Material shown –
※ ※ ※
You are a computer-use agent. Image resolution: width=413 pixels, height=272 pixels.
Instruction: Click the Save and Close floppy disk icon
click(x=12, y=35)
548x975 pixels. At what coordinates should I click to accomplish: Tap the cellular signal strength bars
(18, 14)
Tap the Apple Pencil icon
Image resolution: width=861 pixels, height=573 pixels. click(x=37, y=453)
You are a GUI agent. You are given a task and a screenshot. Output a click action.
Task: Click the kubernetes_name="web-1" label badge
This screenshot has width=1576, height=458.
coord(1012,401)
※ ※ ※
Request – Please rewrite all of the entries above, requests included, scaling every number in the answers (the click coordinates and any width and height values) by 2.2 and rounding to the nearest whole number, with halves rounded up. Leave all numbers outside the answers unchanged.

Written response –
You are a computer-use agent. Image resolution: width=413 pixels, height=272 pixels.
Instruction: Click the Save and Close floppy disk icon
click(x=26, y=77)
548x975 pixels. At what coordinates should I click to accomplish: Tap the cellular signal strength bars
(40, 31)
Tap the Apple Pencil icon
Image resolution: width=1894 pixels, height=1261 pixels. click(x=81, y=997)
You are a GUI agent. You are given a task and a screenshot. Output a click action.
Task: Click the kubernetes_name="web-1" label badge
This screenshot has width=1576, height=458.
coord(2226,882)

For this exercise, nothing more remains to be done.